Text section:

Mexican Motor Mafia provides a solid shareware gaming experience. The graphics are nicely detailed, the music is rocking and the missions are plentiful. Sure, all of your missions involve shooting and destroying “X” number of cars, but destroying those cars is fun. It would be nice to have a way to check what current missions are instead of having to roam the map randomly, hoping to find a big red X that means you've found where you were going. When you've satisfied your vengeance, you have the option to continue riding through the Southwest wreaking havoc on criminals and lowlifes, but now at your own leisurely pace, which makes for a heap of replay value.
Graphics: 8
The environments in Mexican Motor Mafia are real standouts. The arenas are static, but attention is paid to them. Textures are highly detailed and burning rubber leaves satisfying tracks. The map screen is a fun alternative to simply clicking on your next environment and the comic book “cinematics” are a fitting way to tell this pulp-style story.
Sound: 9
The music in Mexican Motor Mafia inspires ass-kicking from the get-go. With the ability to switch songs with the bracket keys, the gamer has his choice of 10 guitar-heavy Mexi-cali style rock tunes. Music too harsh for a cruise around the map? Slow the pace down a bit. The tracks not hard enough for a showdown with smugglers? Switch a few tracks over for some hot licks. Sound effects in game are competent, if not phenomenal. Gunshots and explosions sound like they should and engine-noise and screeching tires come through nice and clear, though wisely taking a backseat to the soundtrack.
Gameplay: 8
The gameplay in Mexican Motor Mafia is very simple, which is both a boon and a curse. For those that enjoy using their arrow keys to cruise and take down criminals, they'll be thrilled. The controls take some getting used to, but gamers will find their driving style quickly and controls easily become a matter of reflex. But for the gamer that enjoys some variety, some curveballs, from time to time. They won't find it here. All the missions are the same. They all involve blowing up a set number of cars. It would have been nice to have to try to save another car from being blown to bits, or participate in a race or two, nothing revolutionary, just a little variety to spice things up and keep gamers coming back.

Entries supplied:
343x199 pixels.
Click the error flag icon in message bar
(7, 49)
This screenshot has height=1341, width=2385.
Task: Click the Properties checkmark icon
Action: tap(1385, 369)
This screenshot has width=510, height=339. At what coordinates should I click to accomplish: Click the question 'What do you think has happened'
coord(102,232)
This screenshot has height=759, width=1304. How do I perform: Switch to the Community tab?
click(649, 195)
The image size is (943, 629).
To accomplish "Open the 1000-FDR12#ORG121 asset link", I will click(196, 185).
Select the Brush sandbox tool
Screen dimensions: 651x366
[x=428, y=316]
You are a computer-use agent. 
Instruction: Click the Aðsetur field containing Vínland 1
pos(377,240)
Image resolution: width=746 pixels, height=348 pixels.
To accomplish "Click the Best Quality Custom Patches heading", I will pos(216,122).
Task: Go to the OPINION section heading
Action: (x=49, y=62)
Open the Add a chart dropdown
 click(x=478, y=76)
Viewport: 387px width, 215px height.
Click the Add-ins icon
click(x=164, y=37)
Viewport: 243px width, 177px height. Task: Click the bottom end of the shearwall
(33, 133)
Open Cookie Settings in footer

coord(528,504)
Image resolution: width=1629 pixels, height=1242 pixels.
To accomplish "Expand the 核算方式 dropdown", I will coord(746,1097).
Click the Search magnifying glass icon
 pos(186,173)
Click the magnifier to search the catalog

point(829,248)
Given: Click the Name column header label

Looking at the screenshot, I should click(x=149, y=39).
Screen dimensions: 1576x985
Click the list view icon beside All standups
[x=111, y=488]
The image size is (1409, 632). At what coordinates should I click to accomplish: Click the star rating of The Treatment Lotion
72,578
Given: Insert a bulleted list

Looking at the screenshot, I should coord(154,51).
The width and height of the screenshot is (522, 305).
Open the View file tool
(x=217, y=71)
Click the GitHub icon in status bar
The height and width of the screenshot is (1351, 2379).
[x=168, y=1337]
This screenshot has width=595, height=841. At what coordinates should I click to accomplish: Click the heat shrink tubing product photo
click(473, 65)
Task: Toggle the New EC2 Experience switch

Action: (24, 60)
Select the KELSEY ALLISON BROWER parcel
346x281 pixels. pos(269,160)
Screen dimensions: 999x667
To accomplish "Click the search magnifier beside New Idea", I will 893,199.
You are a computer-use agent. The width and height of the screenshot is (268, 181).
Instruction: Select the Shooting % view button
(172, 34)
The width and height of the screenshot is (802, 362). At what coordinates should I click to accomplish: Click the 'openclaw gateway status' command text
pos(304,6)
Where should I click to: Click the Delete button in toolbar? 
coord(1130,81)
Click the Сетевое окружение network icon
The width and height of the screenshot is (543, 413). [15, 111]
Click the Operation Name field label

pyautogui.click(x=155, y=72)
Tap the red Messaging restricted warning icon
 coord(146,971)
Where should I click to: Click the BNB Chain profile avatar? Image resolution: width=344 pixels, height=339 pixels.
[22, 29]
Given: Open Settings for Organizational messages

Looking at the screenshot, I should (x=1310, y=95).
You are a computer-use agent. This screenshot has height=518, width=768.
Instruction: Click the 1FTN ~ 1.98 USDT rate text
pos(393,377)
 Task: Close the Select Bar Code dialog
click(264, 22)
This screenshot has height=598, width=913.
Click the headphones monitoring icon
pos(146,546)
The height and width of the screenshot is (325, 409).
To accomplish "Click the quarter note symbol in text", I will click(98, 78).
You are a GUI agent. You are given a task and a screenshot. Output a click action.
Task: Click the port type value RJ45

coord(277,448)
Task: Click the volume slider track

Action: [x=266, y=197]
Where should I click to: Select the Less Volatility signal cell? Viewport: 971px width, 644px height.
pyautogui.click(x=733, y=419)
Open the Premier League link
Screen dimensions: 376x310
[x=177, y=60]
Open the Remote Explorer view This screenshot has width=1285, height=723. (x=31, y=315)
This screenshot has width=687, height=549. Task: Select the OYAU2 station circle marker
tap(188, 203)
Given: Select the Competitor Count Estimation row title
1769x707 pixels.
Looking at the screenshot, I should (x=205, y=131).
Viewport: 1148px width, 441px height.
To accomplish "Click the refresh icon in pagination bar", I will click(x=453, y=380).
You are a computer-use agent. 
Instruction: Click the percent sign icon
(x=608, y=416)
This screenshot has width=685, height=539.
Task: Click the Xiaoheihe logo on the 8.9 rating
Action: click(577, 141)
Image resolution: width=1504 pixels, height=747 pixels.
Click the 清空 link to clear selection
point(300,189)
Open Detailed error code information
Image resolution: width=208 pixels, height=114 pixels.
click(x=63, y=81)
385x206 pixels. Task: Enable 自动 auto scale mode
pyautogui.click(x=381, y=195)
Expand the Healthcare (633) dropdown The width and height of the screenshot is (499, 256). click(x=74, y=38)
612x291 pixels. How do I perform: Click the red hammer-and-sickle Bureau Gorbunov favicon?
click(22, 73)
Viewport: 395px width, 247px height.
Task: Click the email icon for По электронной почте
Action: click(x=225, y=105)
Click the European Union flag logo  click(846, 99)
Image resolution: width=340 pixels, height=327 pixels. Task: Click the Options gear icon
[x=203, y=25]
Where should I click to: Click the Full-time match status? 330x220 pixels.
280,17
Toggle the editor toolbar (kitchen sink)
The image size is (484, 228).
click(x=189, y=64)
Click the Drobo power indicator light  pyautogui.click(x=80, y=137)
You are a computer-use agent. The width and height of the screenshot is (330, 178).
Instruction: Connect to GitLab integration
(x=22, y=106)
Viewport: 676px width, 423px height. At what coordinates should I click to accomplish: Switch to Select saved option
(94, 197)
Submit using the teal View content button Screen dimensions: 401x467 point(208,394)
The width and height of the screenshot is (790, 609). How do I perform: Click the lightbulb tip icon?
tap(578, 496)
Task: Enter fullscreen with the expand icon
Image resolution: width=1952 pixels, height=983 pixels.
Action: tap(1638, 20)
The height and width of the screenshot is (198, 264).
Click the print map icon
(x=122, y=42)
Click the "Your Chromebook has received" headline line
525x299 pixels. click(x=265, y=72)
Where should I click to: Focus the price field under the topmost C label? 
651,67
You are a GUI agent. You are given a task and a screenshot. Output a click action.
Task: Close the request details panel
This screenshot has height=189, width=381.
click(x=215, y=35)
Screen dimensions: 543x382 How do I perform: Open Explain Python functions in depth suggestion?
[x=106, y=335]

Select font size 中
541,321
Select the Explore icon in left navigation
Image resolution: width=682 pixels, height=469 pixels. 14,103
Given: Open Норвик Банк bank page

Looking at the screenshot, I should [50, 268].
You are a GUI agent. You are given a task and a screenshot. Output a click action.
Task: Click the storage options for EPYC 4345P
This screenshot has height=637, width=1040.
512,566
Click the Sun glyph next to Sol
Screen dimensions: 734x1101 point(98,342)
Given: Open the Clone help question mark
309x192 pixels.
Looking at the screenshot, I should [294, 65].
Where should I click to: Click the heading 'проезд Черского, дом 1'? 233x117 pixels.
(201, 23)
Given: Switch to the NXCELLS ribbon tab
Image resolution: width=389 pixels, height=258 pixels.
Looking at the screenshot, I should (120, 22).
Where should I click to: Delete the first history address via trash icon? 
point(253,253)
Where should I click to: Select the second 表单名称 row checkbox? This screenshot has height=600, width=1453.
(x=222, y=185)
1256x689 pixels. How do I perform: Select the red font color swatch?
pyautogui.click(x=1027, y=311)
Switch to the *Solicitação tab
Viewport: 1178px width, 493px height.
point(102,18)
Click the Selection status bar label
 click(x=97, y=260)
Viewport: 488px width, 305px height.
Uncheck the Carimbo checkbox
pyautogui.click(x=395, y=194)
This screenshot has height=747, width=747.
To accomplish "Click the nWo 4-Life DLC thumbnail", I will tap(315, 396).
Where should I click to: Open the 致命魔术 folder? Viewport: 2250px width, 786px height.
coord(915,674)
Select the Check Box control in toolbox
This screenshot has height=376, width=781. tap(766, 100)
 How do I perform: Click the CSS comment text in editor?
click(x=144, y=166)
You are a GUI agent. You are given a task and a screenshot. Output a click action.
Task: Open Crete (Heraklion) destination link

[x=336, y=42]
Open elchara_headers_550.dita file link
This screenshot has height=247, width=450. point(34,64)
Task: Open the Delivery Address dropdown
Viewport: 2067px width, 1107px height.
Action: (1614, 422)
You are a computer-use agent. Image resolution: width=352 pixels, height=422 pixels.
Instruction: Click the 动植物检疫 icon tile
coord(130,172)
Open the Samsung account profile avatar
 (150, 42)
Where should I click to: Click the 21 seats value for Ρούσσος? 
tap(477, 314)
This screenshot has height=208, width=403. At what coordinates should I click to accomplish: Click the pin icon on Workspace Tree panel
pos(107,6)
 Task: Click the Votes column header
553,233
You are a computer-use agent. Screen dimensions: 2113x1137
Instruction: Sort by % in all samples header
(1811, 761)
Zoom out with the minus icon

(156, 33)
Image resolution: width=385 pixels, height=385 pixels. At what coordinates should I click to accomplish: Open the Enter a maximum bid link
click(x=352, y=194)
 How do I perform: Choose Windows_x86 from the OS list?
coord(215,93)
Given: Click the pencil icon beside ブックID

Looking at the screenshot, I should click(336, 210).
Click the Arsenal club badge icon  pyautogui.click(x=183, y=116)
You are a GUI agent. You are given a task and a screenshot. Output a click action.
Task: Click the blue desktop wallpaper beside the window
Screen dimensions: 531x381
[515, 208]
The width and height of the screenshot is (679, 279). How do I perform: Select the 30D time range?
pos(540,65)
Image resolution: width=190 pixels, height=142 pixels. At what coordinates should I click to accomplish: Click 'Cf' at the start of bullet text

Required work:
a – Repeat the records verbatim, starting at their first line and stopping after the line that contains "pos(186,173)".
b – Continue the Mexican Motor Mafia review from its final sentence.

Per-task outputs:
a –
343x199 pixels.
Click the error flag icon in message bar
(7, 49)
This screenshot has height=1341, width=2385.
Task: Click the Properties checkmark icon
Action: tap(1385, 369)
This screenshot has width=510, height=339. At what coordinates should I click to accomplish: Click the question 'What do you think has happened'
coord(102,232)
This screenshot has height=759, width=1304. How do I perform: Switch to the Community tab?
click(649, 195)
The image size is (943, 629).
To accomplish "Open the 1000-FDR12#ORG121 asset link", I will click(196, 185).
Select the Brush sandbox tool
Screen dimensions: 651x366
[x=428, y=316]
You are a computer-use agent. 
Instruction: Click the Aðsetur field containing Vínland 1
pos(377,240)
Image resolution: width=746 pixels, height=348 pixels.
To accomplish "Click the Best Quality Custom Patches heading", I will pos(216,122).
Task: Go to the OPINION section heading
Action: (x=49, y=62)
Open the Add a chart dropdown
 click(x=478, y=76)
Viewport: 387px width, 215px height.
Click the Add-ins icon
click(x=164, y=37)
Viewport: 243px width, 177px height. Task: Click the bottom end of the shearwall
(33, 133)
Open Cookie Settings in footer

coord(528,504)
Image resolution: width=1629 pixels, height=1242 pixels.
To accomplish "Expand the 核算方式 dropdown", I will coord(746,1097).
Click the Search magnifying glass icon
 pos(186,173)

b –
Value: 8
At $16.99, Mexican Motor Mafia is a solid deal. The game has the feel of professional polish all over it (except for some of the mission-assignment writing, which could use a little more drama and character to it). The main mission of the game will take somewhere in the neighborhood of four to seven hours, depending on your driving skills, but you can keep playing as long as you want, picking up the odd job here and there and taking out the garbage. The fact that, as advertised on the game's forums, you can mod the engine to add new cars, implies exciting possibilities not only for new units and new weapons, but new missions as well. Mexican Motor Mafia would be a great game for the mod community to go nuts with.
Concept: 7
The top-down driving action genre has been covered, and in a big way by titles like Grand Theft Auto, but Mexican Motor Mafia stands on its own. With excellent graphics, easy to follow gameplay, and a fun story, Mexican Motor Mafia does its job and does it well.
Fun: 8
True, there's only one type of fun to be had, but anyone who's going to pick up Mexican Motor Mafia is going to get exactly what they paid for. Trying to find the best weapon to get the job done, driving from town to town trading for just the right amount of a certain item to get a delivery made, whipping your ride around a soccer field, dodging bullets and sticks of dynamite, this is all good stuff, and there's plenty of it.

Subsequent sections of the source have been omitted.